This is the last one I’ll write on fertility for awhile.
First, thank you to everyone who contacted me. Most of us are endurance athletes and on a daily basis put ourselves through “endurance” activities that leave most people thinking wow, you ran how far today? Yet I’ve realized through this experience that endurance goes much further than that. As athletes we work and we (generally) get a reward. In pursuit of fertility, you also work, you sacrifice and sometimes you get no reward. That said, I am utterly impressed by the emotional and physical endurance some women have with all things fertility. Stories of women going through cycle upon cycle of IUI, IVF, flying to doctors all around the country, trying anything – diet, vitamins, acupuncture – to reach their goal. Some were successful.

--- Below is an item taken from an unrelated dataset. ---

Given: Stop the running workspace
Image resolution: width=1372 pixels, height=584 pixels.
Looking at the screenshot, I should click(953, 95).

Many were not. Some give up. Fewer press forward. In either case, I respect everything they’ve gone through to reach their decision. And I’ve benefitted from hearing about it.
The other day, the nurse called.
Elizabeth, it’s _____, do you have time?
Is it just me or do the most important phone calls always come at the most inopportune times? Like when you are blow drying your hair after masters with your phone on the counter, waiting for the call, in violation of the sign posted on every wall and mirror that says: USE OF CELL PHONES PROHBITED IN THIS AREA.
Yeah, I’ve got time.
I put myself into the most private place I could find – a bathroom stall. And quickly realized that when your voice echoes through every other stall, it’s anything but private.

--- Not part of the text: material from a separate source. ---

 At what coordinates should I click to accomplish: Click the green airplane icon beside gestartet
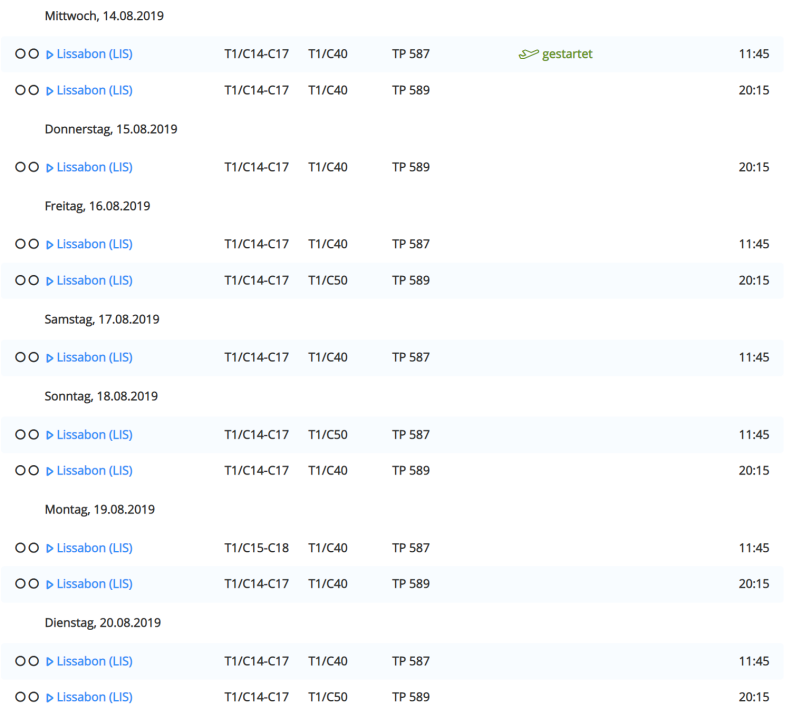point(528,54)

Your pathology report came back. It was normal.
That’s both good news and bad news. Normal is good because it means nothing was wrong with the embryos but that’s not good because it means something is probably wrong with me. But everything I’ve tested for says I’m normal.
I know, it makes absolutely no sense to me either.

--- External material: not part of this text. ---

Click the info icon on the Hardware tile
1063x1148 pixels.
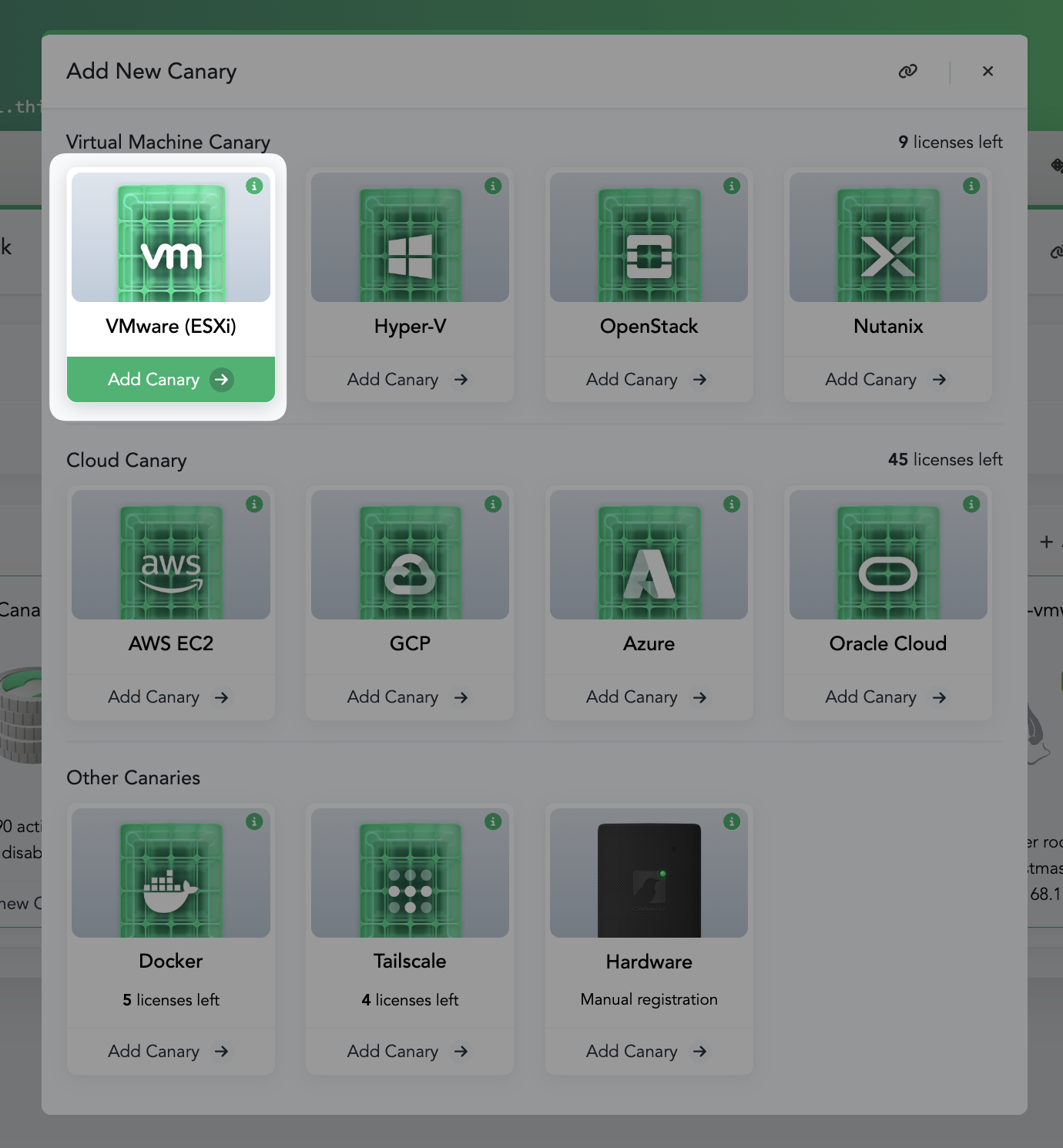732,821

I told the nurse I had my appointment with the doctor in a month. She insisted on sooner and fit me in on Saturday. So I went. Still with a post bike test hacking cough (more on that in another post), equipped with 2 magazines and a book. I’ve never waited less than an hour for this doctor and by the looks of the office when I walked in I was thinking I should have packed pajamas. It was jammed.
To my surprise, 30 minutes later, we were in his office, waiting.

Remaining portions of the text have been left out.